(Records contained in a dataset)
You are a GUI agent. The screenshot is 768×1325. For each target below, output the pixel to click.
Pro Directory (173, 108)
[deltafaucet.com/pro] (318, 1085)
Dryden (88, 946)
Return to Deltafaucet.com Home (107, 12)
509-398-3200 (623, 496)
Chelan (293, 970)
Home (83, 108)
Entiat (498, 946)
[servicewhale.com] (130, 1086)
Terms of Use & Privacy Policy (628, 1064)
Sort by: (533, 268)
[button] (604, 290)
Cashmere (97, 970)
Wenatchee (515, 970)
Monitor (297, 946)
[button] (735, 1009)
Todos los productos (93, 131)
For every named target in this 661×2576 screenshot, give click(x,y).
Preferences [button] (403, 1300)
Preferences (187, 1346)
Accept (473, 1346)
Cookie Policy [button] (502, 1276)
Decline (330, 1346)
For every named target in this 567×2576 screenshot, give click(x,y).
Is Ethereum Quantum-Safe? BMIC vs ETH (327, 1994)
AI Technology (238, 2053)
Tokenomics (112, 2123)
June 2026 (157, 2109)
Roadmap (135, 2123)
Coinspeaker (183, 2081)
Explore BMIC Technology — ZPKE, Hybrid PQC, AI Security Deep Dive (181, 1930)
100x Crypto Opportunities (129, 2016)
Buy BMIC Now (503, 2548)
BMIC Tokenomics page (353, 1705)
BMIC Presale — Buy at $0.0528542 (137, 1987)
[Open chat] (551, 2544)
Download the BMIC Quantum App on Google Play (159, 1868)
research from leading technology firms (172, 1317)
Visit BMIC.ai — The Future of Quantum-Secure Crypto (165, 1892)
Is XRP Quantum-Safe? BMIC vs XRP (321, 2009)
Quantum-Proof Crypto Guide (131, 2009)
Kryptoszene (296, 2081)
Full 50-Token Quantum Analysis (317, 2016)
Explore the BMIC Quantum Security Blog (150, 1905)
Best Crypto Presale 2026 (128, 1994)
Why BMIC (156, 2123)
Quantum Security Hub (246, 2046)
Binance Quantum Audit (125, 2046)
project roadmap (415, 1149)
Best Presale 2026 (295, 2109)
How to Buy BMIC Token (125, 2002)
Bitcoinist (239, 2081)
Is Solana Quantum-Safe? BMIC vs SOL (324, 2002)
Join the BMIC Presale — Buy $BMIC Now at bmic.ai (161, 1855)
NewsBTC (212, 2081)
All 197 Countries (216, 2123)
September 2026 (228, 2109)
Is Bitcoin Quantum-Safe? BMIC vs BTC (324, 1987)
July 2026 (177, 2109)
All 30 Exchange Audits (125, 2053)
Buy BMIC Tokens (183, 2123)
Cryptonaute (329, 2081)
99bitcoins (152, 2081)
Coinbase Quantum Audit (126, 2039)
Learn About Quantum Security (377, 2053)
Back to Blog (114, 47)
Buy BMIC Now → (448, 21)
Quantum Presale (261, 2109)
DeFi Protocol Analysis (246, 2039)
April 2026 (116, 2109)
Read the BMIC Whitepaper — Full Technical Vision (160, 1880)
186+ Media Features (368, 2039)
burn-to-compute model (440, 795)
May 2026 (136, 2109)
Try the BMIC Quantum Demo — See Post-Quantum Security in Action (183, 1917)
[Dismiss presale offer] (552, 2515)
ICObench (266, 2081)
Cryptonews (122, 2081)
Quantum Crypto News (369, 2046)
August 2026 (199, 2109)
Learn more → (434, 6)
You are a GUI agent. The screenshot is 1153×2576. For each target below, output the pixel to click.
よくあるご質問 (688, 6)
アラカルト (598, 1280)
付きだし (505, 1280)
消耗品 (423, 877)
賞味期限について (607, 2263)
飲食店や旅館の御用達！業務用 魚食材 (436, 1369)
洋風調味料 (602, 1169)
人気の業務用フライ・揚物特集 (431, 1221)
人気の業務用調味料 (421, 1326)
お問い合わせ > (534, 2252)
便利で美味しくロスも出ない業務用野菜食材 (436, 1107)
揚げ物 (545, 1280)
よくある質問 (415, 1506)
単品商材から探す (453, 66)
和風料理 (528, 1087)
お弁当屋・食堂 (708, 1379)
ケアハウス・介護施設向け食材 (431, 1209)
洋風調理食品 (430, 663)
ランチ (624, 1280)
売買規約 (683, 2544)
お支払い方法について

◆ **Exercise objective**: Write out an exact copy of every record shown above.

◆ **Result for this exercise**:
You are a GUI agent. The screenshot is 768×1325. For each target below, output the pixel to click.
Pro Directory (173, 108)
[deltafaucet.com/pro] (318, 1085)
Dryden (88, 946)
Return to Deltafaucet.com Home (107, 12)
509-398-3200 (623, 496)
Chelan (293, 970)
Home (83, 108)
Entiat (498, 946)
[servicewhale.com] (130, 1086)
Terms of Use & Privacy Policy (628, 1064)
Sort by: (533, 268)
[button] (604, 290)
Cashmere (97, 970)
Wenatchee (515, 970)
Monitor (297, 946)
[button] (735, 1009)
Todos los productos (93, 131)
For every named target in this 661×2576 screenshot, give click(x,y).
Preferences [button] (403, 1300)
Preferences (187, 1346)
Accept (473, 1346)
Cookie Policy [button] (502, 1276)
Decline (330, 1346)
For every named target in this 567×2576 screenshot, give click(x,y).
Is Ethereum Quantum-Safe? BMIC vs ETH (327, 1994)
AI Technology (238, 2053)
Tokenomics (112, 2123)
June 2026 (157, 2109)
Roadmap (135, 2123)
Coinspeaker (183, 2081)
Explore BMIC Technology — ZPKE, Hybrid PQC, AI Security Deep Dive (181, 1930)
100x Crypto Opportunities (129, 2016)
Buy BMIC Now (503, 2548)
BMIC Tokenomics page (353, 1705)
BMIC Presale — Buy at $0.0528542 (137, 1987)
[Open chat] (551, 2544)
Download the BMIC Quantum App on Google Play (159, 1868)
research from leading technology firms (172, 1317)
Visit BMIC.ai — The Future of Quantum-Secure Crypto (165, 1892)
Is XRP Quantum-Safe? BMIC vs XRP (321, 2009)
Quantum-Proof Crypto Guide (131, 2009)
Kryptoszene (296, 2081)
Full 50-Token Quantum Analysis (317, 2016)
Explore the BMIC Quantum Security Blog (150, 1905)
Best Crypto Presale 2026 (128, 1994)
Why BMIC (156, 2123)
Quantum Security Hub (246, 2046)
Binance Quantum Audit (125, 2046)
project roadmap (415, 1149)
Best Presale 2026 (295, 2109)
How to Buy BMIC Token (125, 2002)
Bitcoinist (239, 2081)
Is Solana Quantum-Safe? BMIC vs SOL (324, 2002)
Join the BMIC Presale — Buy $BMIC Now at bmic.ai (161, 1855)
NewsBTC (212, 2081)
All 197 Countries (216, 2123)
September 2026 (228, 2109)
Is Bitcoin Quantum-Safe? BMIC vs BTC (324, 1987)
July 2026 (177, 2109)
All 30 Exchange Audits (125, 2053)
Buy BMIC Tokens (183, 2123)
Cryptonaute (329, 2081)
99bitcoins (152, 2081)
Coinbase Quantum Audit (126, 2039)
Learn About Quantum Security (377, 2053)
Back to Blog (114, 47)
Buy BMIC Now → (448, 21)
Quantum Presale (261, 2109)
DeFi Protocol Analysis (246, 2039)
April 2026 (116, 2109)
Read the BMIC Whitepaper — Full Technical Vision (160, 1880)
186+ Media Features (368, 2039)
burn-to-compute model (440, 795)
May 2026 (136, 2109)
Try the BMIC Quantum Demo — See Post-Quantum Security in Action (183, 1917)
[Dismiss presale offer] (552, 2515)
ICObench (266, 2081)
Cryptonews (122, 2081)
Quantum Crypto News (369, 2046)
August 2026 (199, 2109)
Learn more → (434, 6)
You are a GUI agent. The screenshot is 1153×2576. For each target below, output the pixel to click.
よくあるご質問 (688, 6)
アラカルト (598, 1280)
付きだし (505, 1280)
消耗品 (423, 877)
賞味期限について (607, 2263)
飲食店や旅館の御用達！業務用 魚食材 (436, 1369)
洋風調味料 (602, 1169)
人気の業務用フライ・揚物特集 (431, 1221)
人気の業務用調味料 (421, 1326)
お問い合わせ > (534, 2252)
便利で美味しくロスも出ない業務用野菜食材 (436, 1107)
揚げ物 (545, 1280)
よくある質問 (415, 1506)
単品商材から探す (453, 66)
和風料理 (528, 1087)
お弁当屋・食堂 (708, 1379)
ケアハウス・介護施設向け食材 (431, 1209)
洋風調理食品 (430, 663)
ランチ (624, 1280)
売買規約 (683, 2544)
お支払い方法について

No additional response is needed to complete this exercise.